- **GIVEN ENTRIES**

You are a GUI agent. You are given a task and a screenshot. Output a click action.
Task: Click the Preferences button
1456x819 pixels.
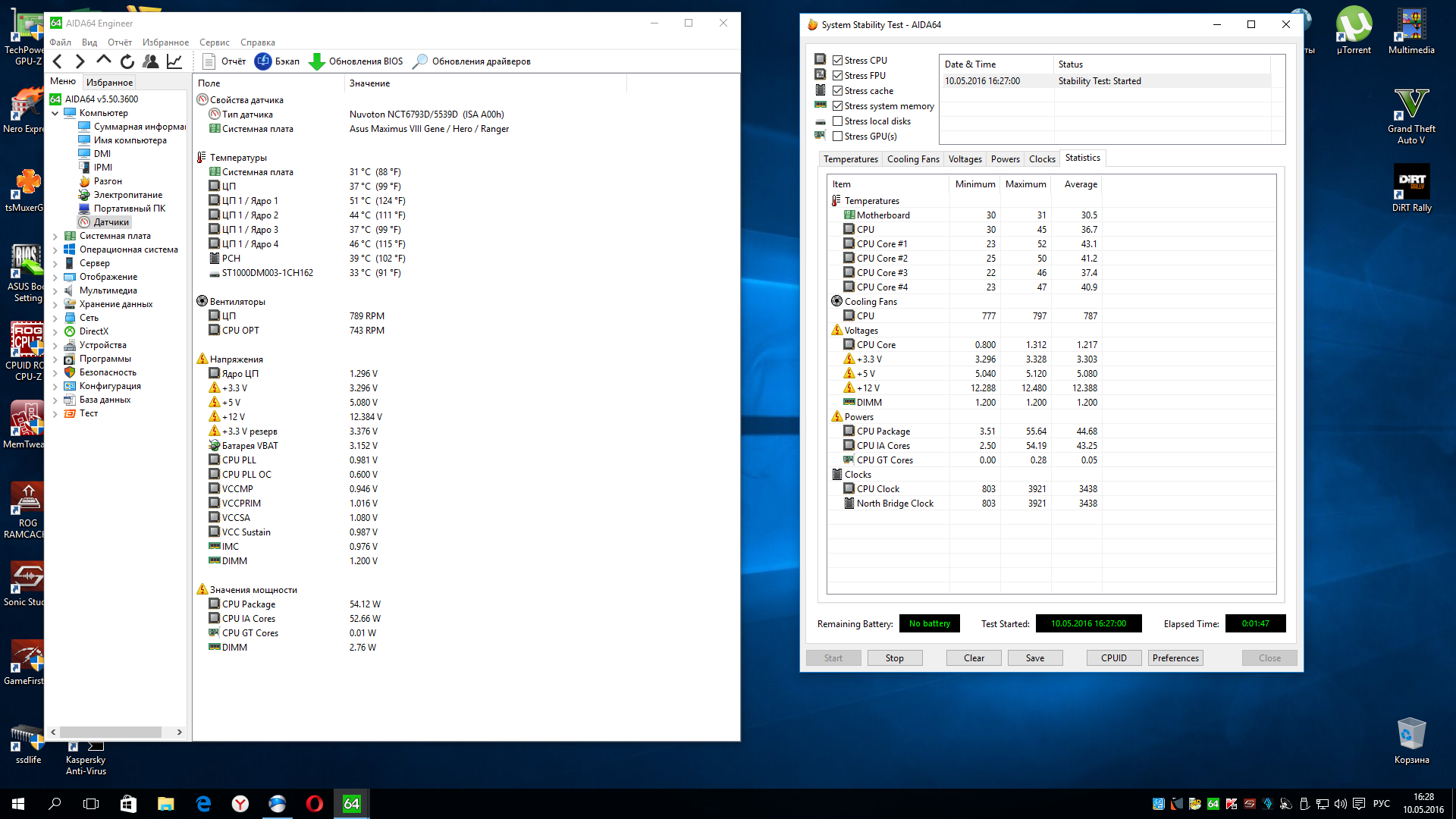click(x=1175, y=658)
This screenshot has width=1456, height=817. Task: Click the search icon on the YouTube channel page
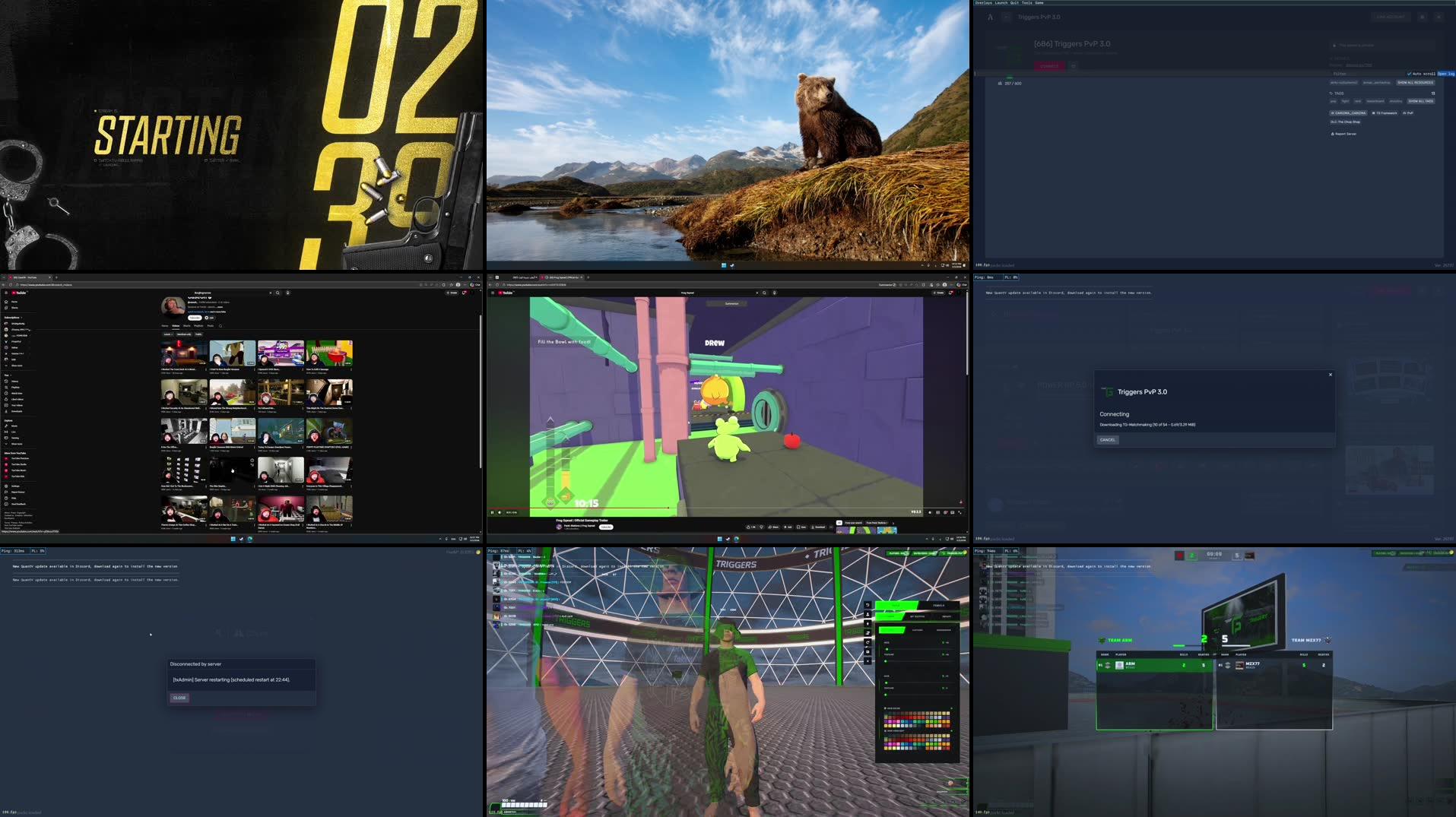tap(220, 326)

- **TASK BRIEF**
What the answer needs is every line from the one with "This screenshot has" through the last line of the data, reproduced word for word and with pictures omitted.

- **OUTPUT FOR THIS EXERCISE**
This screenshot has width=1456, height=817. Task: Click the search icon on the YouTube channel page
tap(220, 326)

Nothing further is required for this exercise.